MAESIL: Masked Autoencoder for Enhanced Self-supervised Medical Image Learning
This work addresses the challenge of efficient pre-training for 3D medical imaging tasks, offering a practical solution for researchers and practitioners in medical AI, though it is incremental as it builds on existing self-supervised learning frameworks.
The paper tackled the problem of training deep learning models for 3D medical imaging like CT scans, which suffer from labeled data scarcity and domain shift from natural images, by proposing MAESIL, a self-supervised learning framework that uses 3D superpatches and a masked autoencoder to capture structural information, resulting in significant improvements in reconstruction metrics such as PSNR and SSIM over existing methods.

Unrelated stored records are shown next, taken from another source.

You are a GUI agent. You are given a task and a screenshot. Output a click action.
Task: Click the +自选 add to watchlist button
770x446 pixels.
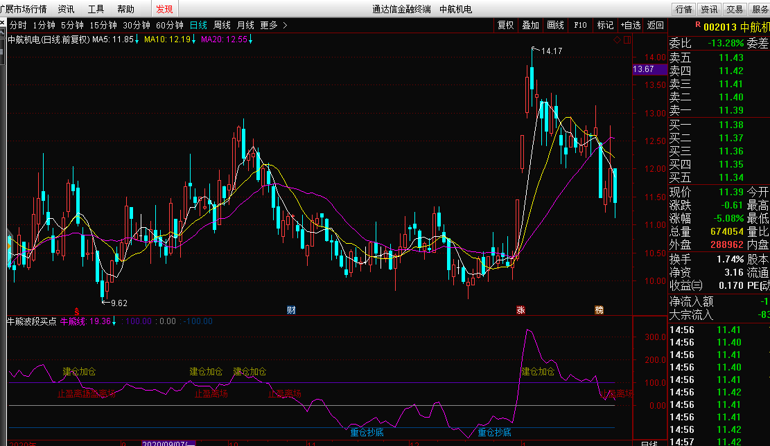tap(631, 25)
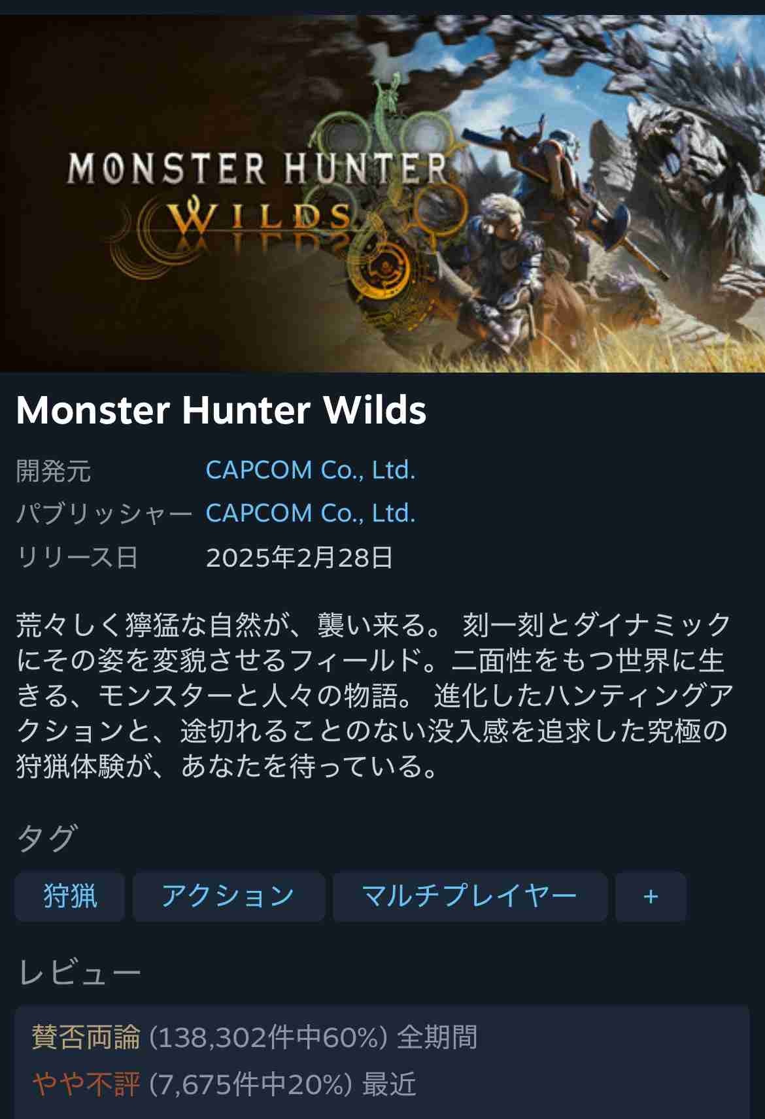765x1119 pixels.
Task: Select the 狩猟 tag
Action: (70, 896)
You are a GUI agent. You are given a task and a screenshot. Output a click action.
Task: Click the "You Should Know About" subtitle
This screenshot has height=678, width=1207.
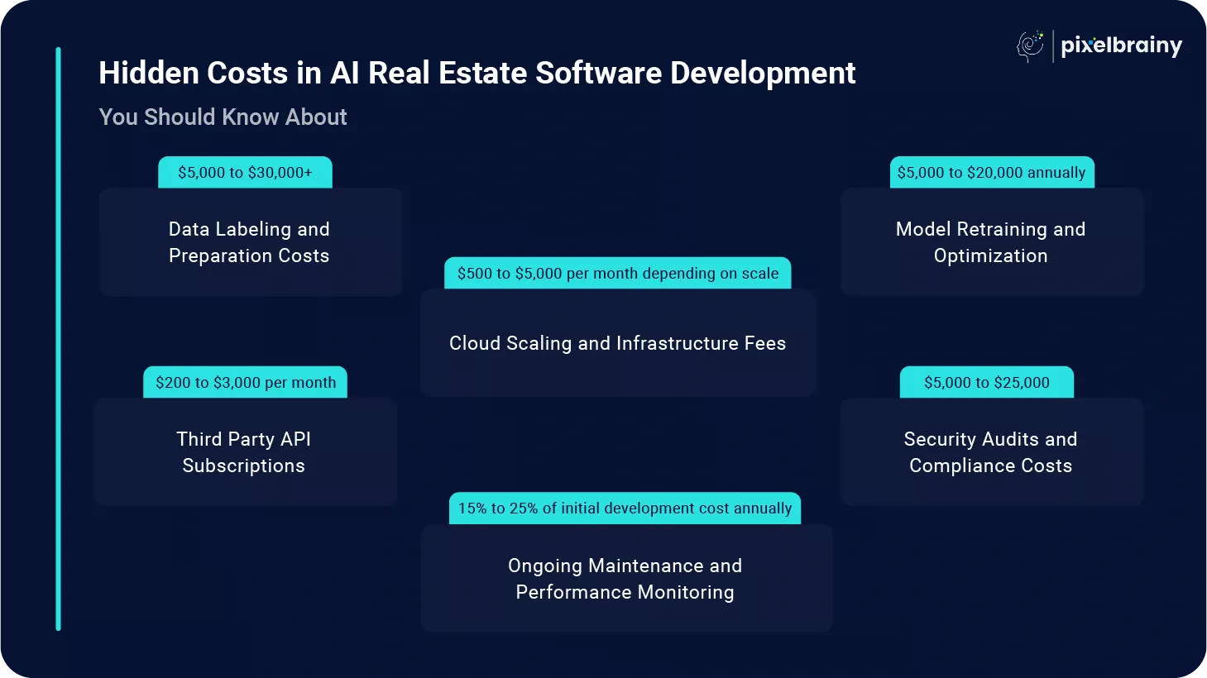tap(223, 117)
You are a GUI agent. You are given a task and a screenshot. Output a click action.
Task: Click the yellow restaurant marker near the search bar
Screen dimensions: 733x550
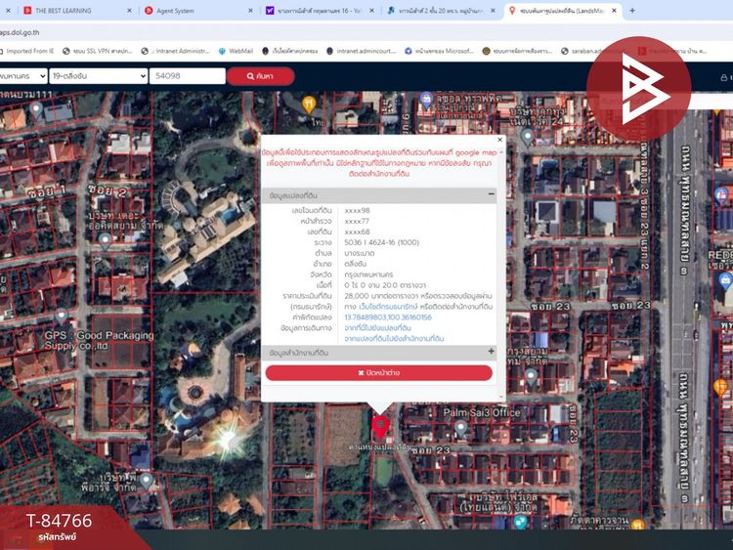coord(309,104)
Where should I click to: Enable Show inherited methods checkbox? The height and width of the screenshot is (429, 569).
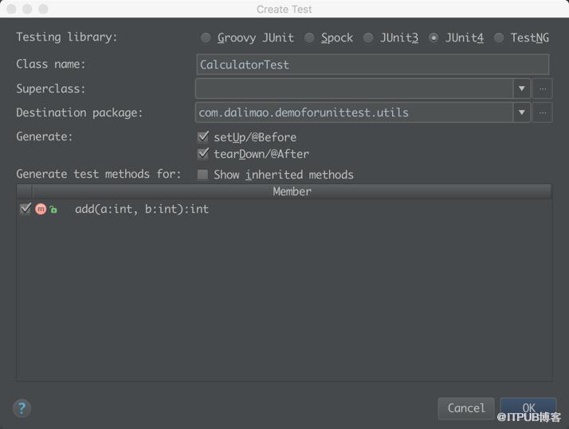point(202,175)
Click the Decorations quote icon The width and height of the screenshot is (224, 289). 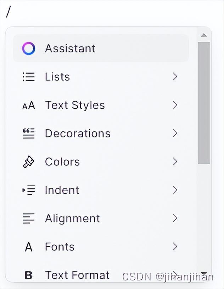point(29,134)
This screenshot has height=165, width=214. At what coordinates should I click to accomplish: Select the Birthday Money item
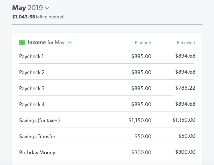click(37, 153)
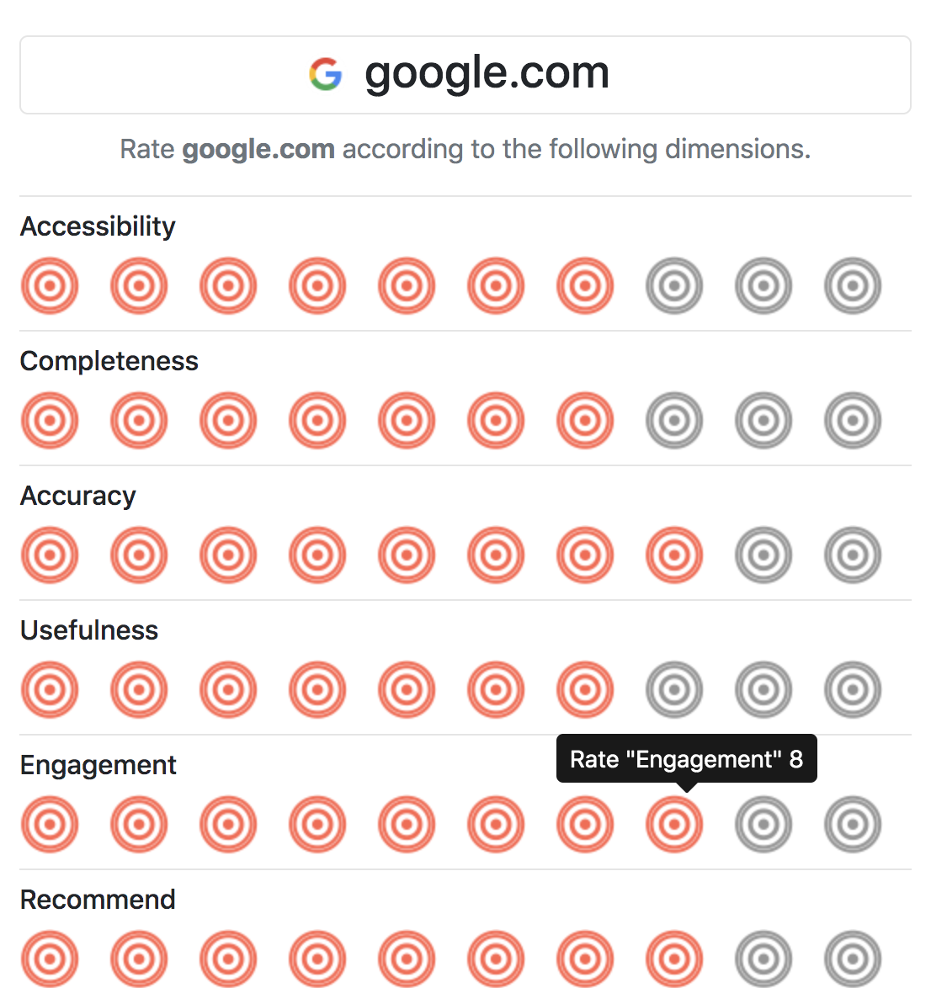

Training deep learning models for three-dimensional (3D) medical imaging, such as Computed Tomography (CT), is fundamentally challenged by the scarcity of labeled data. While pre-training on natural images is common, it results in a significant domain shift, limiting performance. Self-Supervised Learning (SSL) on unlabeled medical data has emerged as a powerful solution, but prominent frameworks often fail to exploit the inherent 3D nature of CT scans. These methods typically process 3D scans as a collection of independent 2D slices, an approach that fundamentally discards critical axial coherence and the 3D structural context. To address this limitation, we propose the autoencoder for enhanced self-supervised medical image learning(MAESIL), a novel self-supervised learning framework designed to capture 3D structural information efficiently. The core innovation is the 'superpatch', a 3D chunk-based input unit that balances 3D context preservation with computational efficiency. Our framework partitions the volume into superpatches and employs a 3D masked autoencoder strategy with a dual-masking strategy to learn comprehensive spatial representations. We validated our approach on three diverse large-scale public CT datasets. Our experimental results show that MAESIL demonstrates significant improvements over existing methods such as AE, VAE and VQ-VAE in key reconstruction metrics such as PSNR and SSIM. This establishes MAESIL as a robust and practical pre-training solution for 3D medical imaging tasks.